Jong H. Kim, William Hart-Cooper, Kathleen L. Chan, Luisa W. Cheng, William J. Orts, Kaj Johnson
Microbiology Discovery 2016 v.4 no.2 pp. -
Aspergillus, GRAS substances, antifungal agents, antifungal properties, antioxidants, benzaldehyde, bioassays, carvacrol, drugs, fludioxonil, fungicide resistance, microbial growth, models, mutants, preservatives, standard operating procedures, surfactants, synergism, thymol, vacuoles, yeasts
Background: Control of fungi is problematic, since effective methods for intervening fungal infection or contamination, especially for those resistant to drugs/fungicides, are often very limited. Generally regarded as safe (GRAS) agents, such as natural compounds or their structural analogs could be potential sources of sustainable antifungal agents. As a proof of concept, antifungal efficacy of twenty-one compounds (mostly GRAS) and six conventional preservatives was investigated against Aspergillus brasiliensis, one of the challenge microbes for preservative evaluation. In particular, efficacy of octylgallate (OG) and 4-isopropyl- 3-methylphenol (4I3M) was evaluated for synergism as well as for overcoming fludioxonil (phenylpyrrole fungicide) tolerance of Aspergillus mutants. Findings: Out of twenty-one compounds examined (Clinical Laboratory Standards Institute Protocol), five compounds showed the highest antifungal activity, viz., OG > benzaldehyde > nonylgallate > 2-hydroxy-4-methylbenzaldehyde > carvacrol (higher to lower activity), where OG and benzaldehyde exhibited fungicidality.
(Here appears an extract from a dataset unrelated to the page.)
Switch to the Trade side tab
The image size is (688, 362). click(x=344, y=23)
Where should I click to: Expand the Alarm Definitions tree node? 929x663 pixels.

For formulation purpose, synergism was further investigated between OG (showing the highest activity) and conventional preservatives. 4I3M was the most responsive preservative to OG, where antifungal efficacy of 4I3M was augmented four-fold with OG + 4I3M combination. Model yeast bioassay showed vacuolar and antioxidant mutants were highly susceptible to 4I3M. 4I3M further overcame fludioxonil tolerance of oxidative signaling mutants of Aspergillus. Of note, while 4I3M and its natural derivatives (thymol, carvacrol) were compatible with two out of three commercial surfactants explored, the remaining surfactant antagonized antifungal activity of 4I3M and its derivatives. Conclusions: OG (GRAS agent) and 4I3M (conventional preservative), alone or in combination, effectively prevented fungal growth, where vacuolar detoxification and/or antioxidant system were important for fungal survival against 4I3M. While 4I3M overcame fludioxonil tolerance of Aspergillus mutants, types of surfactants co-applied were crucial for achieving optimum activity of antifungal compounds. Accordingly, comprehensive characterization of compound-compound or compound-surfactant specificity would be required further when developing sustainable antifungals.